DATA SHOWN =>
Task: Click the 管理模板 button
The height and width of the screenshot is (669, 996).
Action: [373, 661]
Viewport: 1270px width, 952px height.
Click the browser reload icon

...

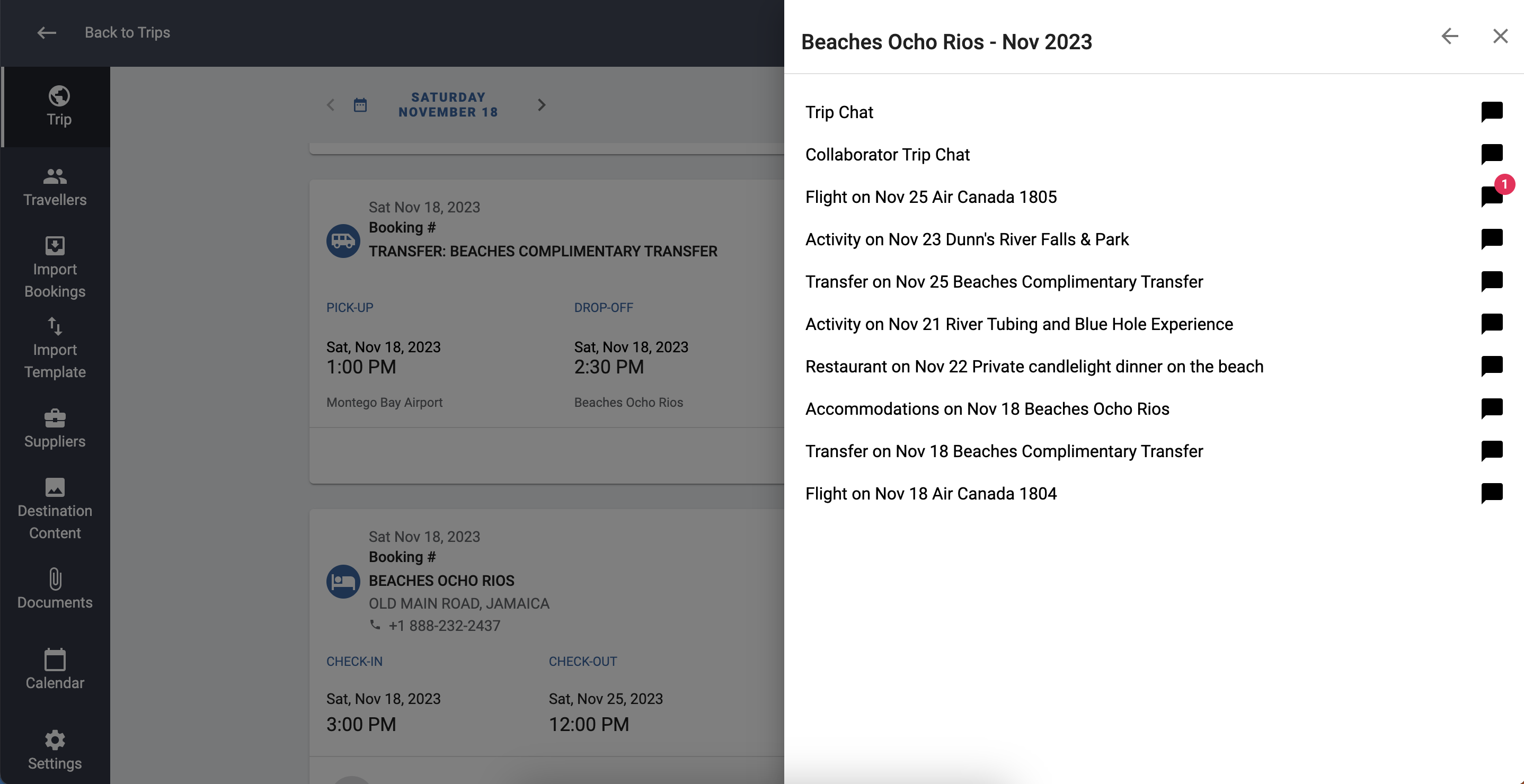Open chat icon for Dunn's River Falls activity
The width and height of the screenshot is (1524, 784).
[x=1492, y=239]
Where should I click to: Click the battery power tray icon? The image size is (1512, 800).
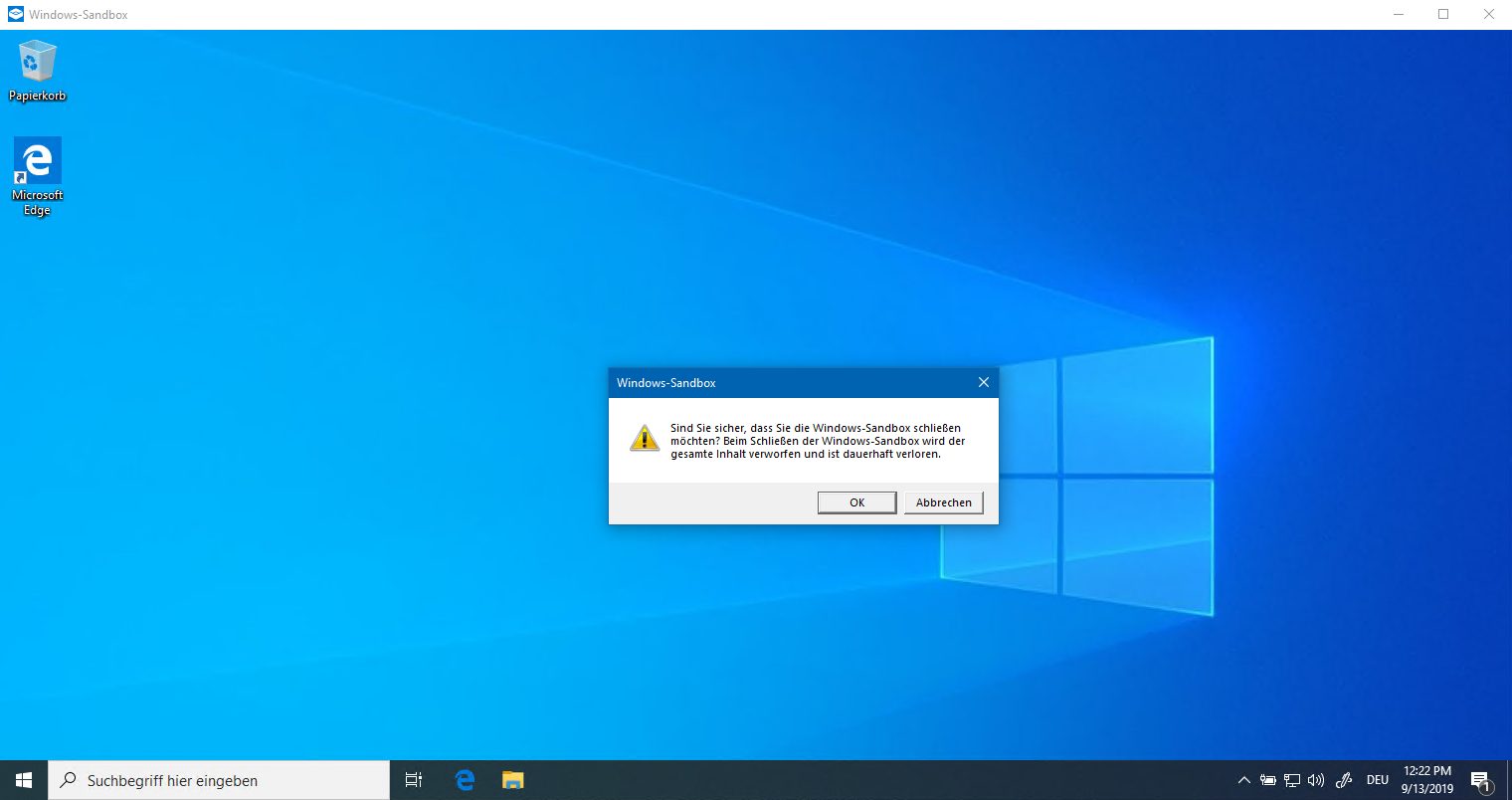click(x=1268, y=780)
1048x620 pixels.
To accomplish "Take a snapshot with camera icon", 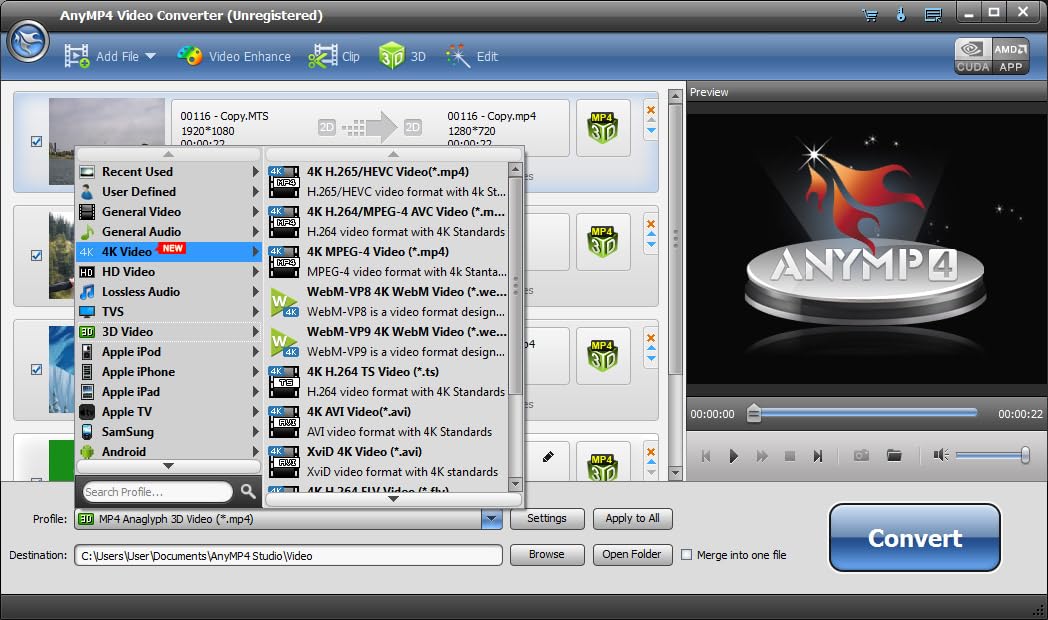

STATED TASK =>
Rewrite the entries starting at the line that contains "Task: Click the 管理模板 button" and ending at the line that contains "Click the browser reload icon", with both of those lines included. Keep the requests, and add 6 to every coordinate in the answers.

WRITTEN ANSWER =>
Task: Click the 管理模板 button
The height and width of the screenshot is (669, 996).
Action: [379, 667]
Viewport: 1270px width, 952px height.
Click the browser reload icon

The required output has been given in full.